北米というと、針葉樹林に覆われていて、トナカイが群れで走り回っている姿を想像してしまいます。
そうなると、北方は狩猟部族?
そうなると、階級社会というのは当てはまりそうですね。
母系社会というと、
外圧が比較的緩い部族に当てはまりそう。
でも、北米って、南部とはいっても外圧がきつそうだけど、本当はどうなんだろう?
などと、色々と思い浮かんできますね。
新しい報告を待っています。
現在、カナダでインディアンとして登録されているインディアンの数は約54万人で、カナダ国民のほぼ1.8%に当たります。登録していると、連邦法によって一定の権利や特典、社会保障(補助金)などを受けることができ、登録したインディアンのうち、約55%が、彼らのために確保された「保留地」(原住民保護地)に住んでいます。この保留地はインディアンだけが住むことを許されていて、石油の利権もあるようです。

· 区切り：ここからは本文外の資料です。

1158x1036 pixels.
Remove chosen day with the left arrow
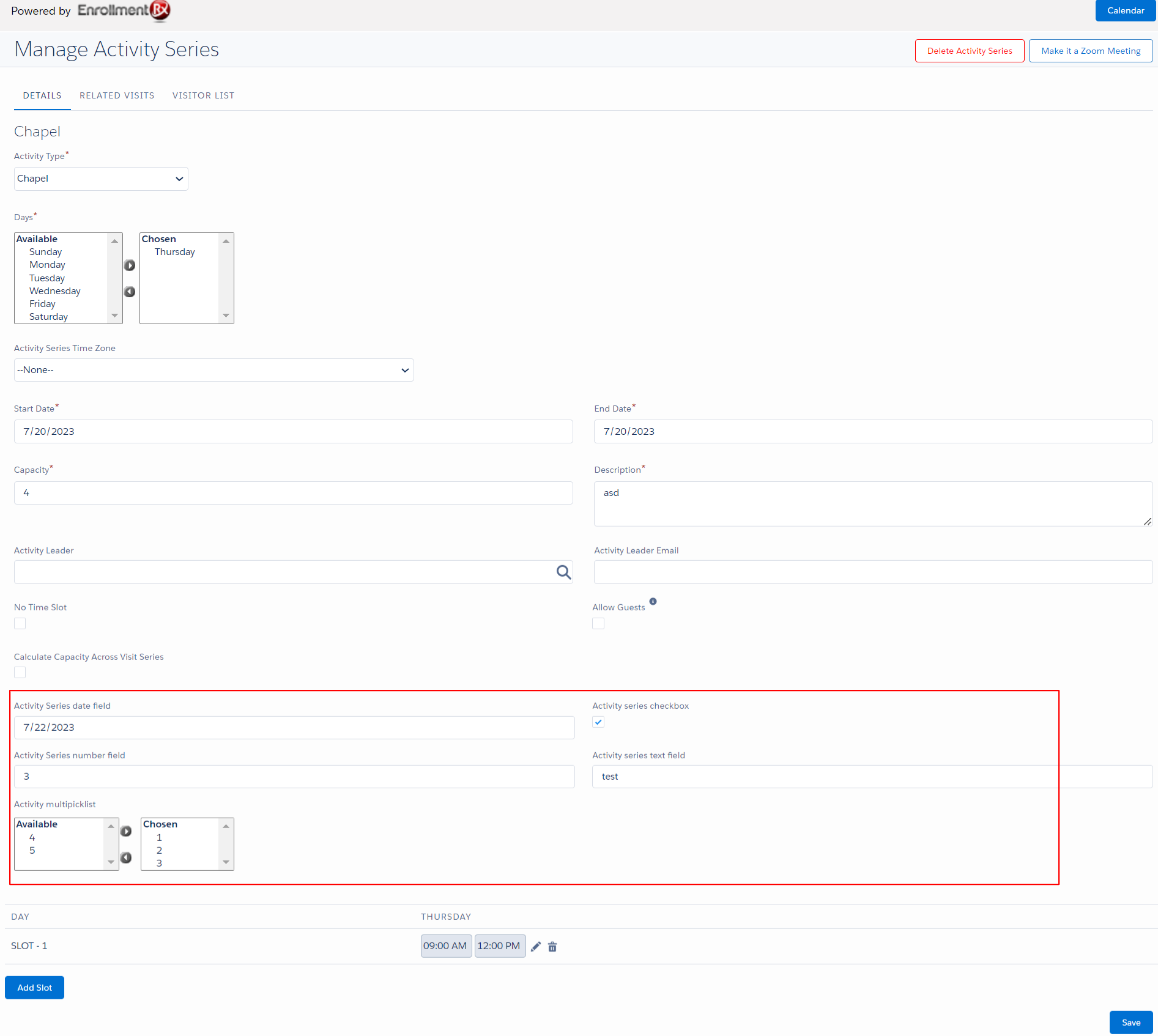[x=130, y=292]
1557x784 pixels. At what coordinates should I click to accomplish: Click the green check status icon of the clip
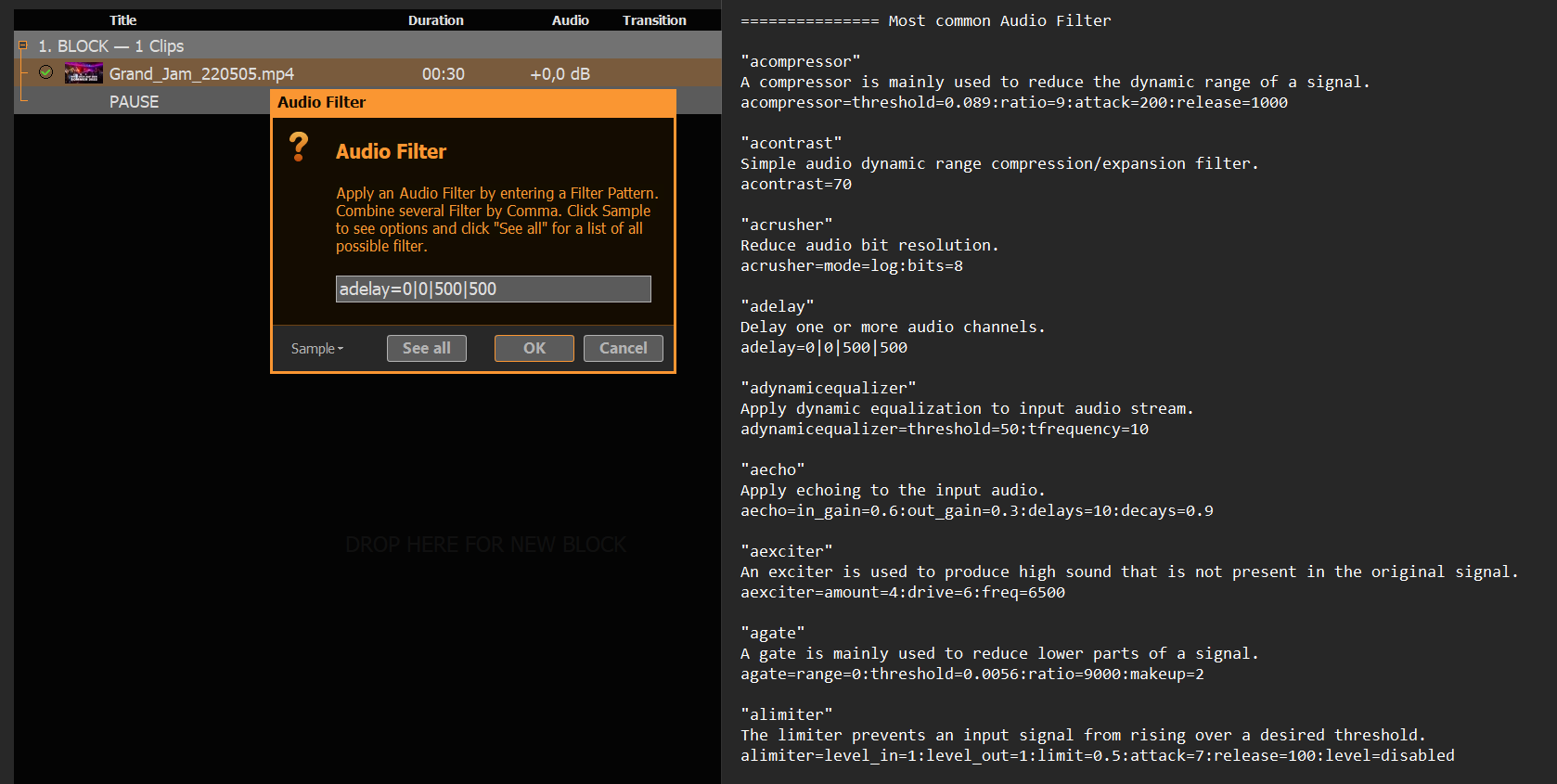click(45, 72)
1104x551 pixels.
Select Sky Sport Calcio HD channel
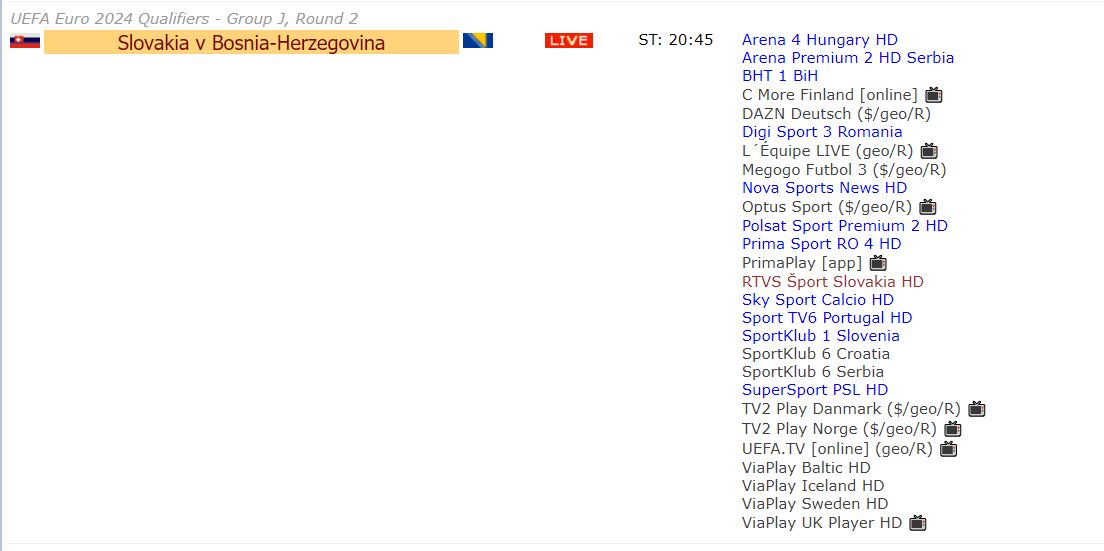click(x=817, y=300)
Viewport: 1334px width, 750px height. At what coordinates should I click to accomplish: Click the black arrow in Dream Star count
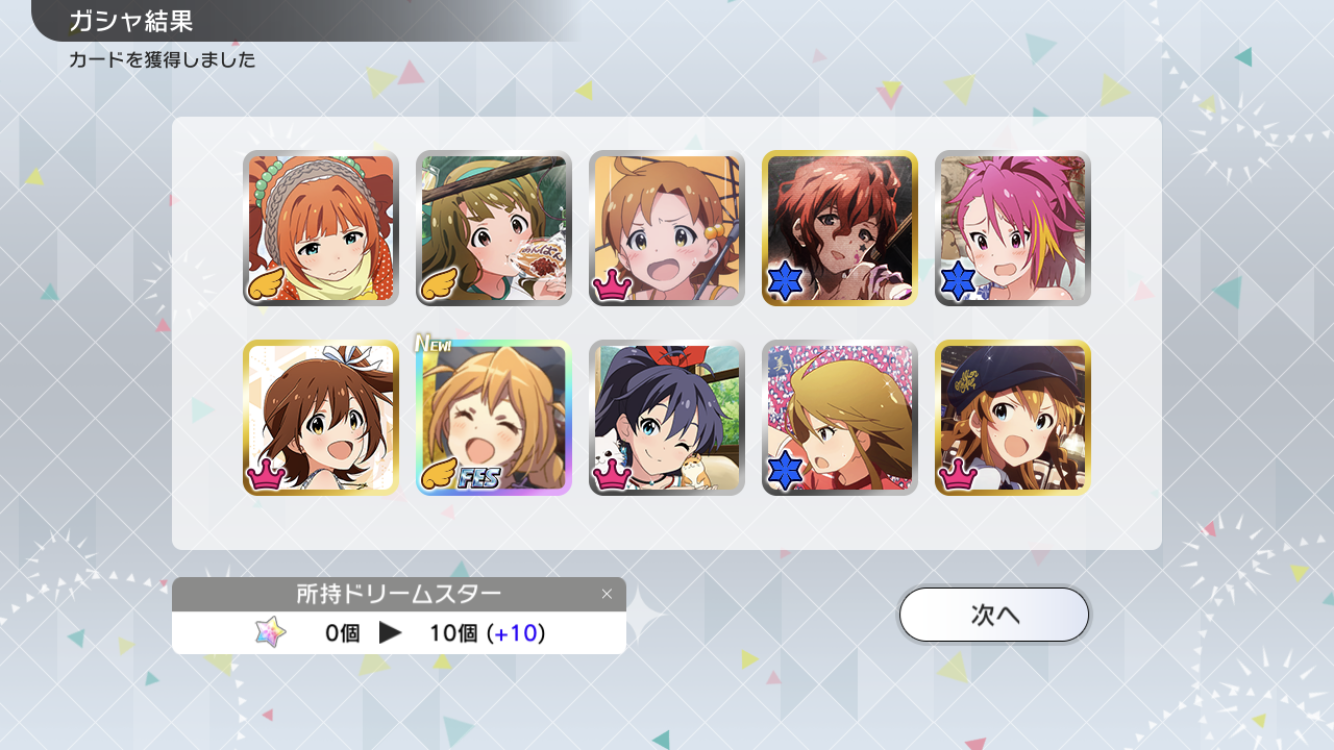coord(390,633)
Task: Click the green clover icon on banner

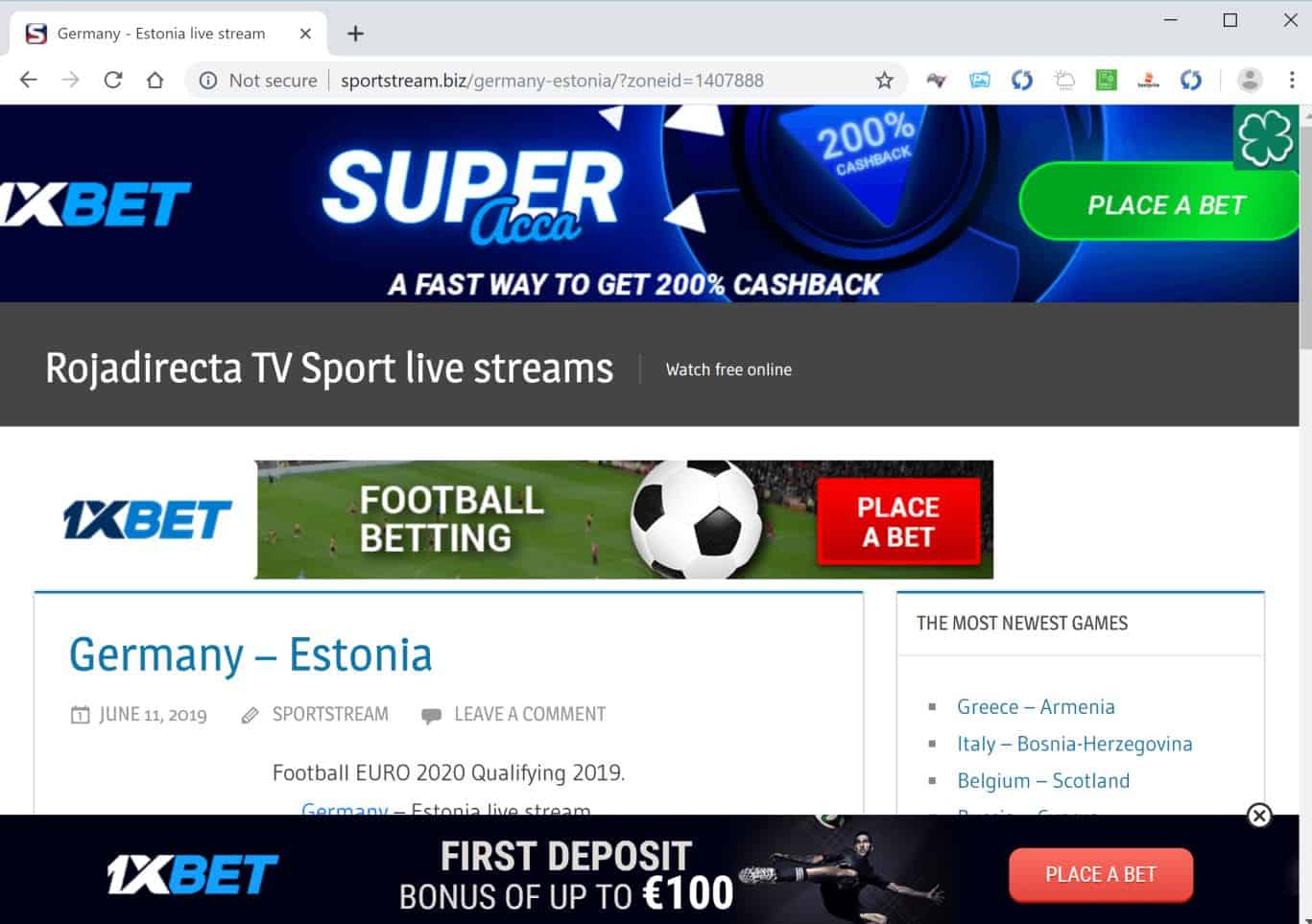Action: coord(1265,138)
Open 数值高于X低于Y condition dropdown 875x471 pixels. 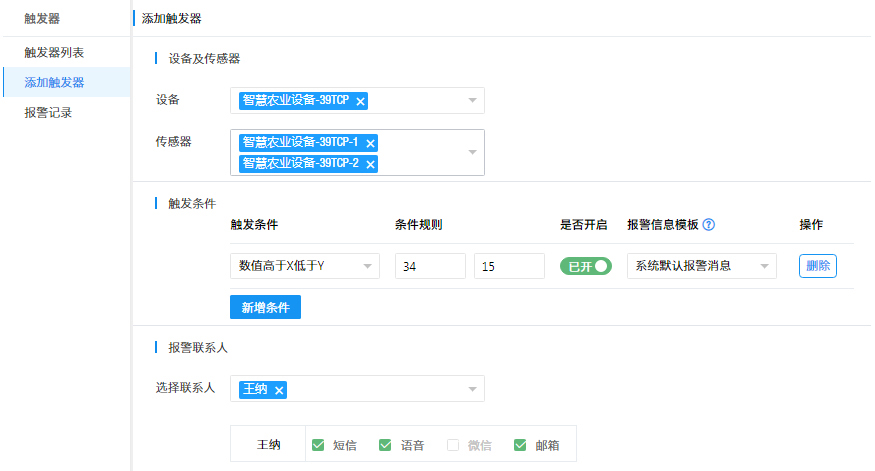tap(367, 266)
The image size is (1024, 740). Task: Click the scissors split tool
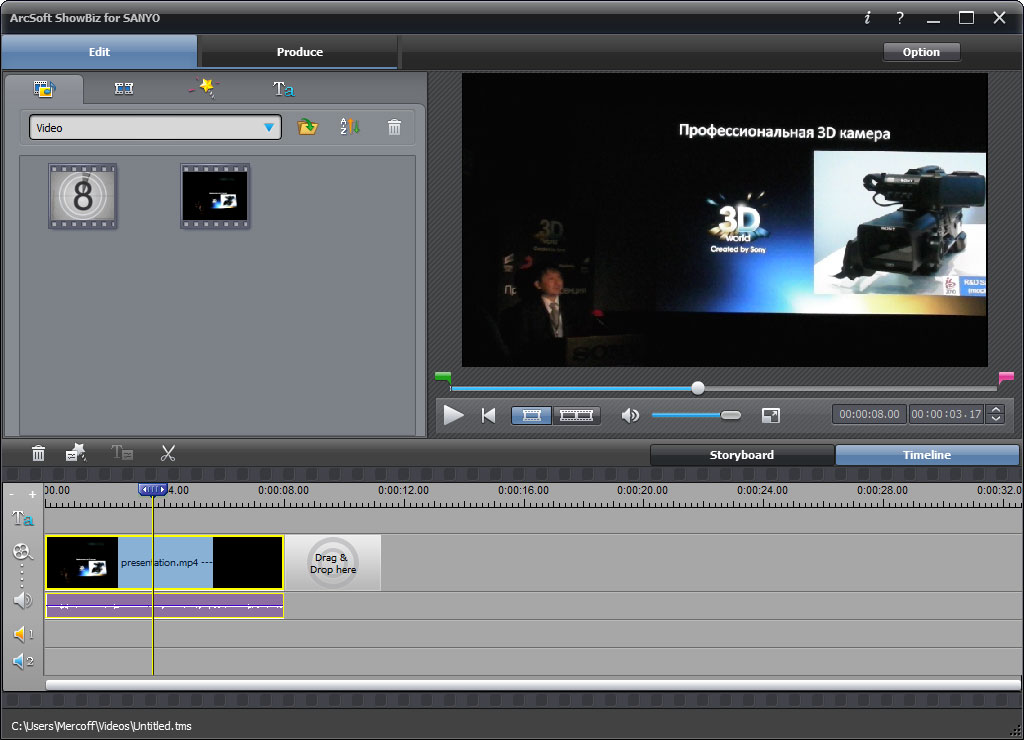(167, 453)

しかし、多くのインディアン達がこの過剰すぎる援助のため、働くことをやめたり、学校に行かなくなったり、酒やドラックに溺れたりしており、生きる目的を見失って自殺にまで至る人もいるなど、カナダ全体でも社会問題化しているようです。
人工的な保留地に半強制的に住まわされ、活力を奪われて、自殺にまで追い込まれてしまうというのは、なんかおかしな話ですね。